The Abbott’s Hill Estate in Malahide was constructed in the much naughtier noughties. Developed by Gem Construction which bought the site from the Malahide Golf Club, it has 40 very large homes on 11 acres between them, divvying out at about a third of an acre each. The homes were designed by Conroy Crowe Kelly and generated headlines when offered in 2002 for between €1.3m and €2.2m. No37 was in fact the largest house launched in the scheme and today stands at an eye watering 8,000 sq ft – or almost eight times the floor space of an average three-bedroom semi.
This house has previously been on the market (in 2008) seeking €6.5m, then it appeared again in 2015 for €3.6m. It was unsold then and withdrawn. It has been on and off the rental market since, at one point reportedly commanding a monthly income of €7,500, or €90,000 per annum.
Today it’s for sale at €2.8m. A Tiger-era urban mansion like this certainly has a range of advantages. You won’t get the problems associated with an equivalent large period spread in the area – the roof beams won’t need replacing nor will it need a rewire or a replumb by this generation. Knock the hell out of it or even go ahead and knock it down completely and there won’t be anyone calling in from the Georgian Society to tut-tut.
There’s the obvious advantage of the decadent Tiger spending on just about everything. The kitchen is bespoke and hand-painted by Mark Wilkinson with an electric Aga stove, a built-in coffee maker, an American fridge freezer and all granite worktops.
There are seven bathrooms, all decked from the Rolls Royce of domestic private convenience, Villeroy & Boch. There’s underfloor heating and Lutron lighting. Surround sound is provided in almost all of the rooms and when you bang any door, it bangs loud, with solid cherry wood. There’s a dramatic princess staircase in solid white marble and crafted marble centrepiece fireplaces by Belle Cheminee in most of the main receptions. The only thing that sucks here is the central vacuum system.

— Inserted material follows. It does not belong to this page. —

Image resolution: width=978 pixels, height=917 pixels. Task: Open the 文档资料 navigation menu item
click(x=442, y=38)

We have American walnut flooring running hither and thither through the receptions. And if we are being honest, we also have a distinctly American looking house overall, which will please those higher executives sent over by Google, Facebook, Microsoft, LinkedIn, PayPal et al, to “do Europe for a few years”.
There’s front parking for eight vehicles behind the electronic gates. The double front door is of stout wood atop a sweep of sandstone steps and then you’re into the white marbled reception hall. The upstairs elliptical roof-light illuminates the staircase from the top. If it took you a while travelling to get here, there’s a marbled-up V&B guest wc tucked discretely underneath it.

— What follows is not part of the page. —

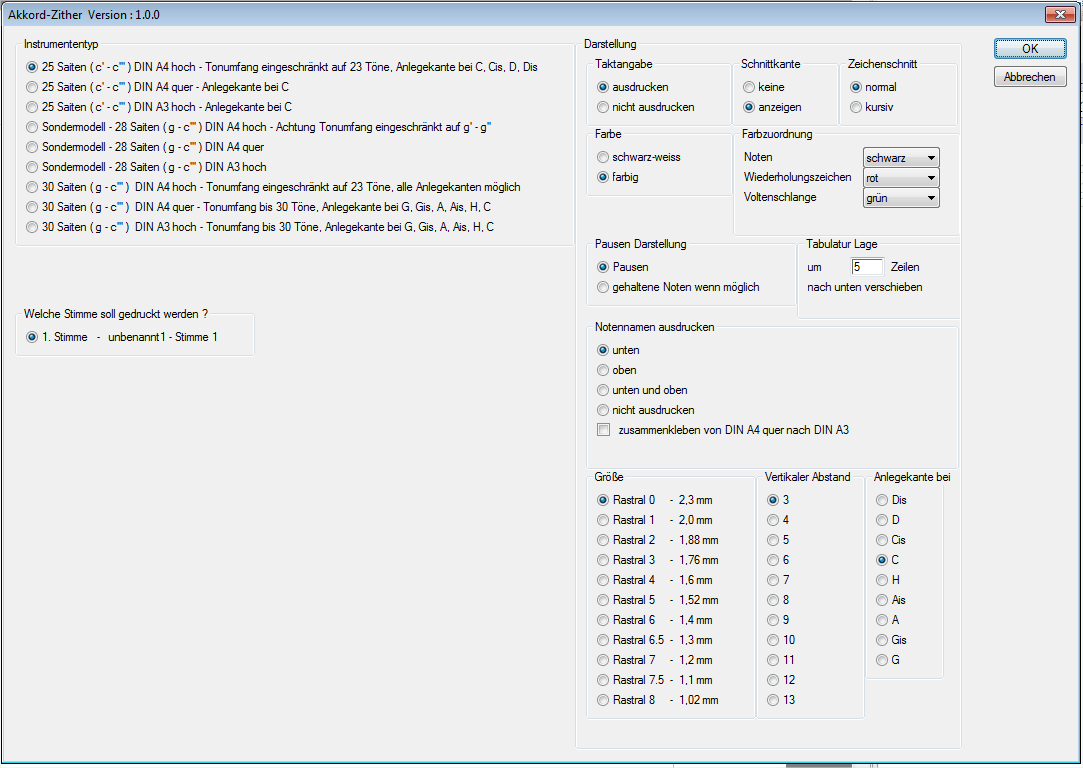Switch Zeichenschnitt to kursiv

[x=856, y=107]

On one side of the hall (again through double doors) is a walnut floored living room with marble surround fireplace. There’s a formal drawing room on the other side of the hall and a bedroom located downstairs for guests. To the back is a big open-plan kitchen/breakfast room and family room looking over the garden which is south-facing and extends to almost one-third of an acre with a sheltered sun terrace with sea views to Lambay Island. There’s a gas-fired barbecue, lighting and the sound system extends out here.
The master bedroom runs the whole width of the frontage with a balcony, an en suite with a free-standing bath and a dressing room. All five bedrooms have en suites and one other has a dressing room.
There’s a proper sound-proofed home cinema room, with big velvety red curtains, a proper projector, big screen and built-in recliner chairs.
There’s a good sized games room for snooker or pool or just games. So if you’re green with envy and fancy getting striped up, call Stanley.